* _OBJECTIVE_: Update the data below by changing each "GUI agent" to "desktop agent", keeping every other part unchanged.

Pointing data for text and elements:

►

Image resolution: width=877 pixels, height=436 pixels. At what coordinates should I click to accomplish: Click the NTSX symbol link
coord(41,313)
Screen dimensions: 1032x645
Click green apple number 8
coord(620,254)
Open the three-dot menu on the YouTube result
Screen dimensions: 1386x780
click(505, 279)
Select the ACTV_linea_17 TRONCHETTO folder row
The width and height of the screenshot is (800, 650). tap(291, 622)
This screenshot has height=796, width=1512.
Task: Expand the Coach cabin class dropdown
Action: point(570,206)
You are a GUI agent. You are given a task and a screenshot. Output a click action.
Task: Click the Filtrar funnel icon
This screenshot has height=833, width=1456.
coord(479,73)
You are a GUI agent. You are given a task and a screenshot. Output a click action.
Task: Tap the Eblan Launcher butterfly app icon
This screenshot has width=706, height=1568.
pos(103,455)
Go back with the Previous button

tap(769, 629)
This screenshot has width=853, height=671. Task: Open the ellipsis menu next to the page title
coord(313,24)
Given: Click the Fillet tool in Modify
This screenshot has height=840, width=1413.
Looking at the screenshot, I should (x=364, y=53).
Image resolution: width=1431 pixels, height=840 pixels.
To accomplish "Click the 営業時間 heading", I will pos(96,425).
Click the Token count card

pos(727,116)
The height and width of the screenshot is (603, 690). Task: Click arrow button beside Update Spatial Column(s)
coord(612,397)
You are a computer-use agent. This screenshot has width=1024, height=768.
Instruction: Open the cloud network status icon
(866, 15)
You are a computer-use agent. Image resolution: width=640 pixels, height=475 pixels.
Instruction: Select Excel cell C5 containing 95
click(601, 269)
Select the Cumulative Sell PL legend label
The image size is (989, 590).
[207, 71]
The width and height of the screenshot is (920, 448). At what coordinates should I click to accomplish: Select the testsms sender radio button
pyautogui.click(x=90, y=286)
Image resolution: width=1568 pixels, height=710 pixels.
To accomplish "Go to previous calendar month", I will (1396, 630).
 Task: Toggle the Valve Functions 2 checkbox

◄

* _SOLUTION TO THIS TASK_:
Image resolution: width=877 pixels, height=436 pixels. At what coordinates should I click to accomplish: Click the NTSX symbol link
coord(41,313)
Screen dimensions: 1032x645
Click green apple number 8
coord(620,254)
Open the three-dot menu on the YouTube result
Screen dimensions: 1386x780
click(505, 279)
Select the ACTV_linea_17 TRONCHETTO folder row
The width and height of the screenshot is (800, 650). tap(291, 622)
This screenshot has height=796, width=1512.
Task: Expand the Coach cabin class dropdown
Action: point(570,206)
You are a desktop agent. You are given a task and a screenshot. Output a click action.
Task: Click the Filtrar funnel icon
This screenshot has height=833, width=1456.
coord(479,73)
You are a desktop agent. You are given a task and a screenshot. Output a click action.
Task: Tap the Eblan Launcher butterfly app icon
This screenshot has width=706, height=1568.
pos(103,455)
Go back with the Previous button

tap(769, 629)
This screenshot has width=853, height=671. Task: Open the ellipsis menu next to the page title
coord(313,24)
Given: Click the Fillet tool in Modify
This screenshot has height=840, width=1413.
Looking at the screenshot, I should (x=364, y=53).
Image resolution: width=1431 pixels, height=840 pixels.
To accomplish "Click the 営業時間 heading", I will pos(96,425).
Click the Token count card

pos(727,116)
The height and width of the screenshot is (603, 690). Task: Click arrow button beside Update Spatial Column(s)
coord(612,397)
You are a computer-use agent. This screenshot has width=1024, height=768.
Instruction: Open the cloud network status icon
(866, 15)
You are a computer-use agent. Image resolution: width=640 pixels, height=475 pixels.
Instruction: Select Excel cell C5 containing 95
click(601, 269)
Select the Cumulative Sell PL legend label
The image size is (989, 590).
[207, 71]
The width and height of the screenshot is (920, 448). At what coordinates should I click to accomplish: Select the testsms sender radio button
pyautogui.click(x=90, y=286)
Image resolution: width=1568 pixels, height=710 pixels.
To accomplish "Go to previous calendar month", I will (1396, 630).
 Task: Toggle the Valve Functions 2 checkbox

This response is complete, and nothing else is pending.